++++ Data records

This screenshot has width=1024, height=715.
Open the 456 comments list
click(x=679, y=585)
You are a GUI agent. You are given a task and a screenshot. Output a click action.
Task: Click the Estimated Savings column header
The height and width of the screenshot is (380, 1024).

++++++++

Instructions for the task: What must be transcribed is the run of lines from the one containing "You are a GUI" to the last line of the data above, inclusive, and only that.

Answer to this problem:
You are a GUI agent. You are given a task and a screenshot. Output a click action.
Task: Click the Estimated Savings column header
The height and width of the screenshot is (380, 1024).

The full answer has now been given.